In Lyon, France, student accommodation providers CROUS are looking to reduce the environmental impact of their buildings. But with water and energy included in the rooms’ rent rather than as separate bills, encouraging students to use water and heating sustainably is tricky. From a co-creation process, Maïté Garnier from HESPUL has set up the Shorter Showers project to pilot an innovative idea to reduce the amount of water students use during showering.

“What I enjoy about the pilot itself is the fieldwork: organising a co-creation workshop where new ideas emerge, solving practical issues that arise along the way, facilitating between different persons that need to collaborate, and meeting the students.”Maïté Garnier, HESPUL

The team’s idea of an interactive musical shower hopes to encourage students to use only as much water as they need. Students will be able to take part by simply scanning a QR code on a poster in their bathroom, which will then start playing a song of a certain length on their device. The students are encouraged to only shower for as long as the song lasts and are given options of shorter and shorter songs to challenge them to be as efficient with their water use as possible. The pilot aims to prove that by using gamification, there will be an overall measurable reduction in the accommodation block.

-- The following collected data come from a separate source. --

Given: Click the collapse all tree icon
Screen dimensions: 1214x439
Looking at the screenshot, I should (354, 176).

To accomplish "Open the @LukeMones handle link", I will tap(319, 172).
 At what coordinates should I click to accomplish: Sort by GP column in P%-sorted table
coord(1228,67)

Supporting sustainable community fishing

Communities around the world rely on fishing as a source of income and nutrition, but often don’t have access to information that helps them make decisions that generate positive economic, social and environmental impacts for the area. Rare, a civil society organisation specialised in behaviour change, works with coastal communities around the globe to support the sharing of such information through their Fish Forever and its OurFish APP.

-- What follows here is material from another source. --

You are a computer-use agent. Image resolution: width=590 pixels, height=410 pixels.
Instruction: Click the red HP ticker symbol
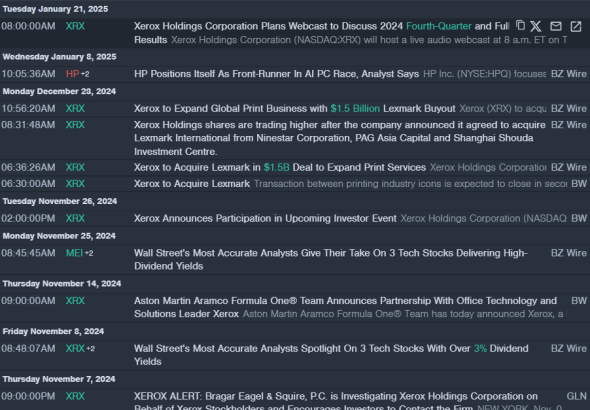(72, 74)
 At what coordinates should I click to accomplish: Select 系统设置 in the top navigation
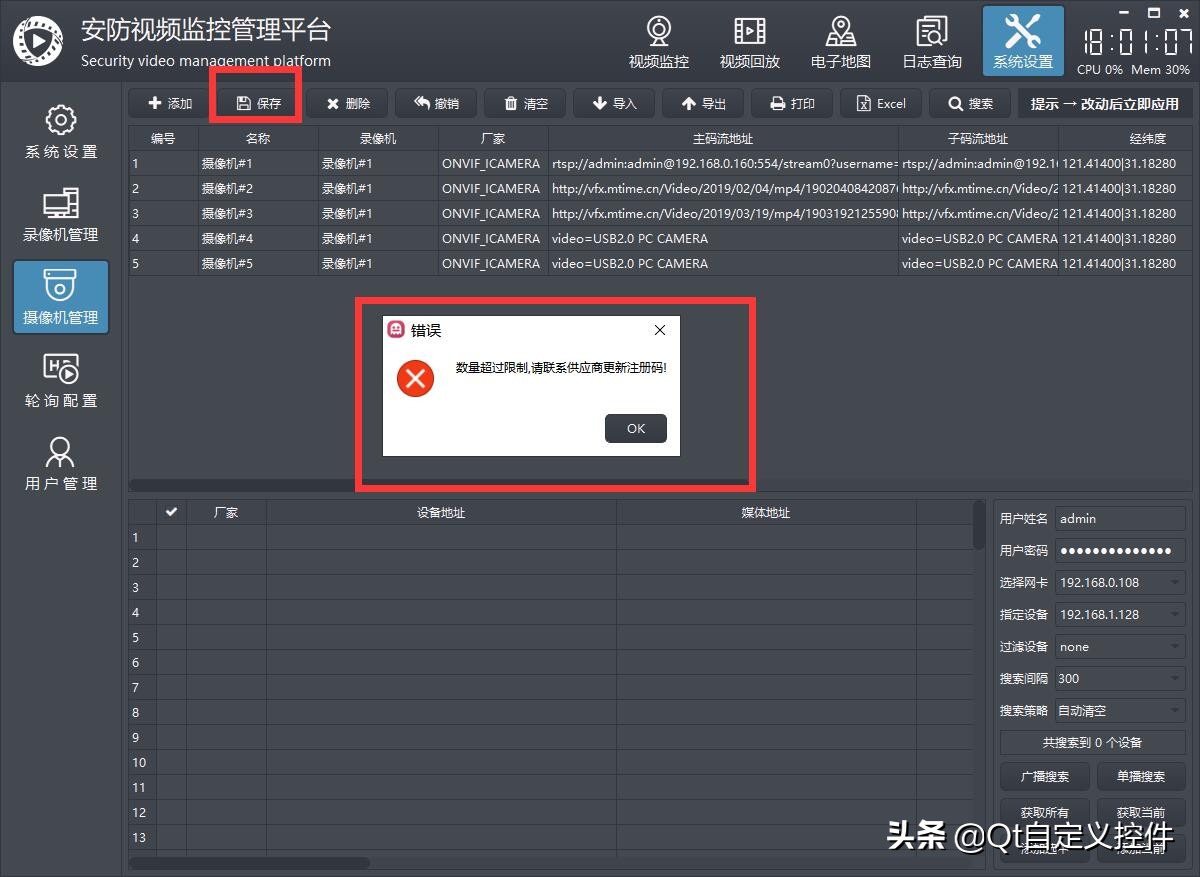point(1022,42)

“I am particularly excited about the opportunity to make scientific data more accessible to the people we work with as this is one of the cornerstones of our program goal: sustainable, community-led, small-scale fisheries management.”, says Claudia Quintanilla, Rare

For example, the aggregate data of how much of a species is bought on the market provides communities with a picture of stock levels, an important lever to adapt their behaviours and operate in more sustainable ways. For their Catalyst project, Rare has come up with various options for prototype interventions to support people with using the APP consistently and effectively for at least six months. One of such interventions is setting up networks of local ambassadors who will support their communities in using the APP to make informed decisions. The team has also put thought into adapting their pilot methods and resources to work well in the local contexts, for example by developing physical guides for the ambassadors to be able to refer to as they assist community members in the field.

Riding more e-bikes to work

The physical effort first thing in the morning, the extra time compared to driving by car, and the need to shower at work are some of the barriers that Nadya Tasheva from CEED found out prevented people in Sofia from cycling to work. In her team’s Catalyst project Bikemode, they offer a solution to overcome all three of these barriers through working with businesses to provide e-bikes to commute to and from work.

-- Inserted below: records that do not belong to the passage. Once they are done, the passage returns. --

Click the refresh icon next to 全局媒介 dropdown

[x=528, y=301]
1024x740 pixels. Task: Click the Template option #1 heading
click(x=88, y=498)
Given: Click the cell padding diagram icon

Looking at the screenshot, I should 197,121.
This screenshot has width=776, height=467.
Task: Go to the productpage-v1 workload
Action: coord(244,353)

I hope that the Bikemode project helps people by providing them with the capability, opportunity and motivation to be healthier, happier and willing to bring positive change in their lives and in society as well as to care more for the environment.”- Nadya Tasheva, CEED Bulgaria.

Having already tested the idea with e-bikes from a nearby manufacturer and analysing local survey results, Nadya Tasheva knows that there is potential to shift the percentage of people using low carbon alternatives to get to work. She wants to show which behaviour change tools and incentives will be most suited to both the users of the e-bikes as well as the companies.

The Catalyst is a special programme offered by the Academy of Change (AoC) aimed at supporting non-governmental organisations (NGOs) to undertake change by providing tailor-made tools and supporting them in turning sustainable behaviour change knowledge into an asset for their daily work.